Bryoria kockiana

Scientific classification
- Domain: Eukaryota
- Kingdom: Fungi
- Division: Ascomycota
- Class: Lecanoromycetes
- Order: Lecanorales
- Family: Parmeliaceae
- Genus: Bryoria
- Species: B. kockiana
- Binomial name: Bryoria kockiana Velmala, Myllys & Goward (2013)

= Bryoria kockiana =

- Authority: Velmala, Myllys & Goward (2013)

Species of lichen

Bryoria kockiana (Kock's horsehair lichen) is a species of horsehair lichen in the family Parmeliaceae. It is found in North America, where it grows from the branches of conifer trees.

==Taxonomy==
The lichen was described as a new species in 2013 by Saara Velmala, Leena Myllys, and Trevor Goward. The type specimen was collected in Fairbanks, Alaska in July 2011. The specific epithet kockiana honours Henry Kock, a horticulturalist from Ontario whose widow won an environmental fund-raising auction to purchase the right to name the species. It had previously been assigned to Bryoria implexa, but genetic analysis showed that this species is restricted in distribution to Europe and Asia, and its North America counterpart represented a different species. A later DNA study corroborated the validity of the species.

==Description==
The thallus of Bryoria kockiana, which hangs from branches, can grow up to 27 cm. It is greyish brown or pale brown to brown in colour, which branches 0.1–0.2 mm in diameter. Propagules such as soralia, isidia and spinules are absent from the thallus. Pseudocyphellae (tiny pores that allow gas exchange) are brownish white to white, broad and elongated or filament-shaped and often raised somewhat, measuring 0.2–1.0 mm long by 0.1 mm wide.
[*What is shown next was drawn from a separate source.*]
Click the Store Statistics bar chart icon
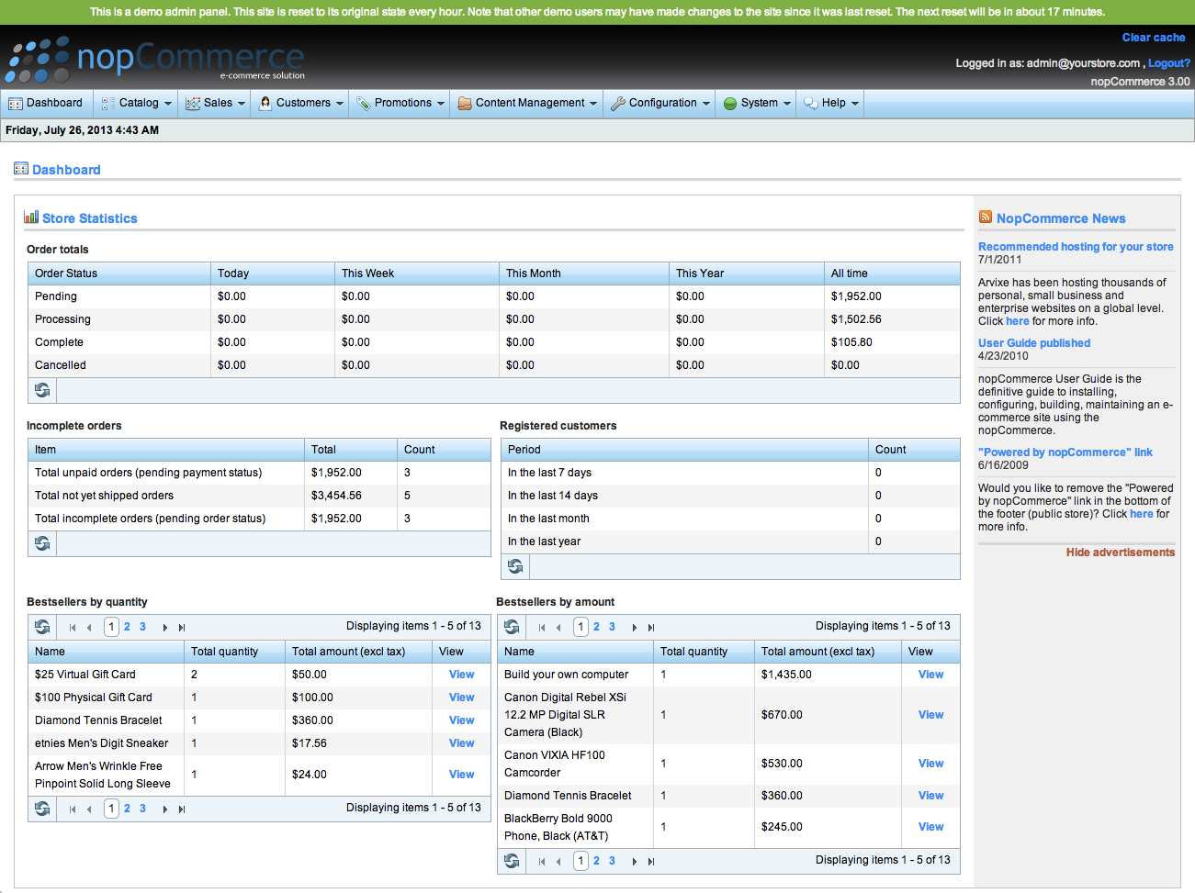Screen dimensions: 1195x893 click(x=31, y=218)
Lichen spot tests for the thallus are K− or K+ pale yellow, C−, KC−, PD+ yellow; these reactions indicate the presence of the secondary compounds psoromic acid, and sometimes also atranorin.

==Habitat and distribution==

Bryoria kockiana is endemic to North America, where it grows on conifer branches. It has been recorded from Alaska and British Columbia.